E qui veniamo al pezzo mancante del nostro puzzle. Alla famosa intesa siglata dal colonnello Giovannoni con esponenti della resistenza palestinese. Da una parte un occhio di riguardo sulle loro attività sul territorio italiano; dall’altra la garanzia che questo sarebbe stato risparmiato da qualsiasi azione terroristica così come dai relativi preparativi. Un accordo considerato con orrore dai moralisti a costo zero e dagli atlantisti senza se e senza ma. Ma che ha funzionato alla perfezione sino a oggi e senza danneggiare nessuno: nessuno spazio per l’azione jihadista in territorio italiano; l’Italia stessa immune da attacchi terroristici da quasi cinquant’anni. Aggiungendo, e qui la verità storica prevale in modo decisivo su quella giudiziaria, che l’esistenza stessa di questo accordo, escludeva in partenza l’ipotesi di un attacco deliberato e contro un aereo civile italiano. Rimanendo, a questo punto, l’unica ipotesi possibile quella dell’errore materiale.
Ciò detto sui fondamentali, il successivo intervento di Amato ricalca e precisa i contenuti della prima (nessuna marcia indietro, dunque); sottolineando, semmai, con maggiore forza il valore etico e politico della ricerca della verità. Mentre l’accusa di attentato all’onore delle forze armate e ai valori dell’atlantismo fa semplicemente parte dell’armamentario ideologico a disposizione della destra al potere. Che, sia detto per inciso, la Meloni si è ben guardata dall’avallare.

Nel nostro caso, dunque, gli elementi della verità storica sono tutti presenti. Dal depistaggio iniziale del “cedimento strutturale” (che determinò la liquidazione dell’Itavia), alla fola della bomba, fino alla mancata presa in considerazione di ciò che era assolutamente evidente: che, una volta scartata perché completamente arbitraria l’ipotesi della distruzione deliberata, rimaneva soltanto quella dell’errore.
Inutile, però farsi delle illusioni. Tra qualche giorno o tra qualche settimana, nessuno parlerà più dei passeggeri dell’Itavia e del loro bisogno di giustizia e soprattutto di verità. E per le ragioni che abbiamo ricordato all’inizio di questa nota.
Ci limitiamo quindi, in conclusione, ad aggiungerne un’altra. Il fatto che a bloccare la ricerca di verità condivise è stato anche, nel corso del tempo, l’uso strumentale di questa ricerca al servizio di pregiudizi ideologici o di interessi di partito o di gruppo.

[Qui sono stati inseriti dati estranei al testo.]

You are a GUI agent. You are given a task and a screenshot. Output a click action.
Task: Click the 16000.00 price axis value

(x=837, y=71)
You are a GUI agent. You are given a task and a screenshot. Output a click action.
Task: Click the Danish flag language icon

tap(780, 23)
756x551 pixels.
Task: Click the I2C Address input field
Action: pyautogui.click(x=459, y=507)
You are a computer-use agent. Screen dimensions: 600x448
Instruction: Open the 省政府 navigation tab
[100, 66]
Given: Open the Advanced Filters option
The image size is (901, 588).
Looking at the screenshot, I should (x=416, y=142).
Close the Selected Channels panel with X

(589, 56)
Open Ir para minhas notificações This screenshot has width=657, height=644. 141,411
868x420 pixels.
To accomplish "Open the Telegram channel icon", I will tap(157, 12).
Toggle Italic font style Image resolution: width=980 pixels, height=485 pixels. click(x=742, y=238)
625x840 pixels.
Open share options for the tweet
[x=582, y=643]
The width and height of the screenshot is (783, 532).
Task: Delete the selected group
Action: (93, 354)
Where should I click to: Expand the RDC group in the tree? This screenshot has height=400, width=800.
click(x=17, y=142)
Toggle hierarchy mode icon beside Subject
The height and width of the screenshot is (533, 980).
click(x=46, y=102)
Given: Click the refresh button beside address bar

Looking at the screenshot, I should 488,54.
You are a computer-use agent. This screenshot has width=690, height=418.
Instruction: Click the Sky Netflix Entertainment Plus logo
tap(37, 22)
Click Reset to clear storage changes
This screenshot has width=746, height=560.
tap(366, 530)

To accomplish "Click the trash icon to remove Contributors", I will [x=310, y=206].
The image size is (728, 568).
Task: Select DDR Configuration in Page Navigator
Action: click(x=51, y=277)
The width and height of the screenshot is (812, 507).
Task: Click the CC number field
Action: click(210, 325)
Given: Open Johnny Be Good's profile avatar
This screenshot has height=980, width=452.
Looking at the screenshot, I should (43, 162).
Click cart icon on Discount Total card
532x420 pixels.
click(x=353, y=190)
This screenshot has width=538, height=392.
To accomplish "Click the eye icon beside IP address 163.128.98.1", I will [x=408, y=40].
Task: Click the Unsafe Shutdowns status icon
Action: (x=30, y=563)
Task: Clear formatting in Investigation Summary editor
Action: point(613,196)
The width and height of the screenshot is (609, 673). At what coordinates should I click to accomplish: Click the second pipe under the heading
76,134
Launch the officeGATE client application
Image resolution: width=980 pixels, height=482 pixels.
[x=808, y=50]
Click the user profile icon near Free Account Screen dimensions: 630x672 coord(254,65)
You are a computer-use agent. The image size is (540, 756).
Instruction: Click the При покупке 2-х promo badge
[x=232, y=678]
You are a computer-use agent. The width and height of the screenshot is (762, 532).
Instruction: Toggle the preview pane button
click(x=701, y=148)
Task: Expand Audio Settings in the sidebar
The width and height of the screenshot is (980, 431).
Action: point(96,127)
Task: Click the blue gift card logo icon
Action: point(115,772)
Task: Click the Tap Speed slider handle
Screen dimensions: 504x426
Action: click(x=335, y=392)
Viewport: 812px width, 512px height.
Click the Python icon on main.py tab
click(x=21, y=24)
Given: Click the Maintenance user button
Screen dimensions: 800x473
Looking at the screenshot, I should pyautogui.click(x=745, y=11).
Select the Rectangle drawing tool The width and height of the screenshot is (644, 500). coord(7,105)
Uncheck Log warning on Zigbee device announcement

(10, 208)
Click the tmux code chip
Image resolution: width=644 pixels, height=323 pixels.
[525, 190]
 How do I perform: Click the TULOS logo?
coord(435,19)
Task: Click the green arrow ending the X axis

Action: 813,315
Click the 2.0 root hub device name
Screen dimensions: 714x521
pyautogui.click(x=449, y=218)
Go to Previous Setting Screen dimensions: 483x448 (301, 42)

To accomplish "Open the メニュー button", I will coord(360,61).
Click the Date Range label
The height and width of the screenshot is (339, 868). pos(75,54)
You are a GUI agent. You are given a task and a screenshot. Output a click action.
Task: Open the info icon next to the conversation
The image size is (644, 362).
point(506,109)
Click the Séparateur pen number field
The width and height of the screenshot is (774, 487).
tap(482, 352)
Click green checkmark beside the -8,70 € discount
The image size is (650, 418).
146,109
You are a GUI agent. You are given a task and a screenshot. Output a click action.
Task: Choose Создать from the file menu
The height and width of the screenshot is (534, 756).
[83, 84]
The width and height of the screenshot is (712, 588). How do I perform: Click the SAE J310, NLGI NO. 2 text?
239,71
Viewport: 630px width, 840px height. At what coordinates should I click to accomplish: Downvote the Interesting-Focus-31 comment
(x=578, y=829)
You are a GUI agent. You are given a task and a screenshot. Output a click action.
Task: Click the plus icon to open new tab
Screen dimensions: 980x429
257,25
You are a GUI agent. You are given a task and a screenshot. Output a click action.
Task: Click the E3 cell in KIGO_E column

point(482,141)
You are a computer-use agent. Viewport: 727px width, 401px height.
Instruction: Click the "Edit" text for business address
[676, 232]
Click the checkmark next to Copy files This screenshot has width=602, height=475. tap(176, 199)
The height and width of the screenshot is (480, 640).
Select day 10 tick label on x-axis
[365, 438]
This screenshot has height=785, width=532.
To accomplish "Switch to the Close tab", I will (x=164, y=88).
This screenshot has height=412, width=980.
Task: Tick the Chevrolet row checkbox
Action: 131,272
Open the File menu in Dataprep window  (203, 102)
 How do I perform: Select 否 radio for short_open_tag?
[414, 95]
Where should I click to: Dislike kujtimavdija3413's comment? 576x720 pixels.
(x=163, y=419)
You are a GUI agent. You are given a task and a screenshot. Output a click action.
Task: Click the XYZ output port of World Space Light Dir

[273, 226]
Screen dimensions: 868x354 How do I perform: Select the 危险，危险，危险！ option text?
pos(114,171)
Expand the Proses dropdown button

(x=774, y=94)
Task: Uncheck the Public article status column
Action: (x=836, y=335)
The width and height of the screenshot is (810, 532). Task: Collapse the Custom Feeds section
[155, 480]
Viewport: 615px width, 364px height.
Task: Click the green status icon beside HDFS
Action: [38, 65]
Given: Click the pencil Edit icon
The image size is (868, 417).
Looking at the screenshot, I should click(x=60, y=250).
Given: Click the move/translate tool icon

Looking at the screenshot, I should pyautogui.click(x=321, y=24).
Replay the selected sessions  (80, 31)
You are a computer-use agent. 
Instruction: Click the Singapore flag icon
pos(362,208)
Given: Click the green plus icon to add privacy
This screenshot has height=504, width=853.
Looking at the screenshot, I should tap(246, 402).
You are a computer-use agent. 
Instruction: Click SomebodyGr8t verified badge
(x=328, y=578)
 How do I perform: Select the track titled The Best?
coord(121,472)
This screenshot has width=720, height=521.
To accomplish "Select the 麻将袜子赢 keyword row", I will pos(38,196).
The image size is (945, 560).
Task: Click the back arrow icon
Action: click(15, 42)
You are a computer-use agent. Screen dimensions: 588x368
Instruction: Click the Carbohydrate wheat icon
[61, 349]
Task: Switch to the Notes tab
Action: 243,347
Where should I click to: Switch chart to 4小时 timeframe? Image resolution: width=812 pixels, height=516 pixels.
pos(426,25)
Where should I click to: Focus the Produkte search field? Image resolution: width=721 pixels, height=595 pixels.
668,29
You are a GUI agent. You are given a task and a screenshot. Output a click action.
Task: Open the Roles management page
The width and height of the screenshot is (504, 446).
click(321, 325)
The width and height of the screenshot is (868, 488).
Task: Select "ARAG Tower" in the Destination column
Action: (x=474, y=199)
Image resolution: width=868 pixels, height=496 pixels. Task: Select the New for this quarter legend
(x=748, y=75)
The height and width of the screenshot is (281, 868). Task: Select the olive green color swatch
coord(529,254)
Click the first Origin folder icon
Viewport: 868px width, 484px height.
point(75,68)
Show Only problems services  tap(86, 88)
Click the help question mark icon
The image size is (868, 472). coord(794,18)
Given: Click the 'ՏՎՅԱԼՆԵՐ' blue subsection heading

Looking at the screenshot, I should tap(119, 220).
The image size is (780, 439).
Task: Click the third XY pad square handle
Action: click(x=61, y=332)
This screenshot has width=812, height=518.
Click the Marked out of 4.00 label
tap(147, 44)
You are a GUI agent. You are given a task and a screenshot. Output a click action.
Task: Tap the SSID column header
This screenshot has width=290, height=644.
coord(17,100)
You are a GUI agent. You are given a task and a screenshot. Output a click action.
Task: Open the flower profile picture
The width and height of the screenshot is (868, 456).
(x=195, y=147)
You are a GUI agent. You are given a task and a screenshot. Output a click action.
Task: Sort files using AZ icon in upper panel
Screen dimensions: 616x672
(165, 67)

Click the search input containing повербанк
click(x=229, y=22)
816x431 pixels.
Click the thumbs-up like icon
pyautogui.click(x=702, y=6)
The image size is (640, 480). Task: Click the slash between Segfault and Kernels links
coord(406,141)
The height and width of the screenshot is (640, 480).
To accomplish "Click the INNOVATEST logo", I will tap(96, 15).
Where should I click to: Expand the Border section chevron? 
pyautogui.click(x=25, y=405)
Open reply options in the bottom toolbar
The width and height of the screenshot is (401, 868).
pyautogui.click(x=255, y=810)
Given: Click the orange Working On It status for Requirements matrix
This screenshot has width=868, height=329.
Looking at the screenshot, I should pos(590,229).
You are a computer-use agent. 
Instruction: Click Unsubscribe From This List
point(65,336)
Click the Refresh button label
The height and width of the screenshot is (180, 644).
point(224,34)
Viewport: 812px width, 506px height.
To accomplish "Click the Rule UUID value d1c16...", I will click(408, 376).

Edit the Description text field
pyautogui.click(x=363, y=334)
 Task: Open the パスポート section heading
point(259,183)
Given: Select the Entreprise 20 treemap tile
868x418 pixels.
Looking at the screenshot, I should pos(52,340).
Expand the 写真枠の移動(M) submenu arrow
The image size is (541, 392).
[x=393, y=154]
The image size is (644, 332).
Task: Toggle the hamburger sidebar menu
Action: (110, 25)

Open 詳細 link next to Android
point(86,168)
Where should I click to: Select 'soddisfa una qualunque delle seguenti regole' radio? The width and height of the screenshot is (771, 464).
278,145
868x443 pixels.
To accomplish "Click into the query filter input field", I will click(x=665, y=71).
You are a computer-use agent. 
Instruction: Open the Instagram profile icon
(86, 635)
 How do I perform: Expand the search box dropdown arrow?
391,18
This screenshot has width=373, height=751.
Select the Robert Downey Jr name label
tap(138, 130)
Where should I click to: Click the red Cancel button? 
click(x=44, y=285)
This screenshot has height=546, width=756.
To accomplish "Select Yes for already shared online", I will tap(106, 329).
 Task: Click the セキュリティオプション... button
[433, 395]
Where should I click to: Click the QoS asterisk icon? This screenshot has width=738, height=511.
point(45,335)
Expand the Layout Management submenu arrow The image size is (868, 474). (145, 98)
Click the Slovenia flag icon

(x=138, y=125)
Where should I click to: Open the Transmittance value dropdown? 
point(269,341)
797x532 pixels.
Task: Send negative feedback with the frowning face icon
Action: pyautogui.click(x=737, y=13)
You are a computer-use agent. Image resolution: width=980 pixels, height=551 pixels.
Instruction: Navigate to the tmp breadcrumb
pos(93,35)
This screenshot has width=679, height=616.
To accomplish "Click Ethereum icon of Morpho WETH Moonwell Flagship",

E basti pensare, a questo riguardo alle “stragi di stato”, alla “questione morale” e soprattutto all’interpretazione che della vicenda Moro darà il Pci, sino a portarlo, anni dopo, ad aderire, senza se e senza ma, alla controrivoluzione di Mani pulite.
Doveroso, allora, ricordare, in primo luogo a noi stessi, che il Psi si muoverà, anche a suo danno, in tutt’altra direzione. Che potremmo definire nel segno del revisionismo. O, più esattamente, di quella vera e propria rivoluzione culturale avviata all’indomani del Midas.
C’è qualcosa che unisce i vari elementi di questo percorso. Che si tratti del Vangelo socialista o del caso Tobagi. Di Ustica o del “governo dei tecnici e degli onesti”. Del pacifismo o della questione palestinese. Ed è la reazione istintiva e qualche volta fuori misura contro il falso. Leggi contro un sistema caratterizzato dalla non corrispondenza tra le parole e le cose.
Mani pulite sarà il coronamento di questo sistema. E il Psi, assieme al suo leader, ne uscirà distrutto.
Ragione di più per ricordare agli immemori quelle lontane vicende.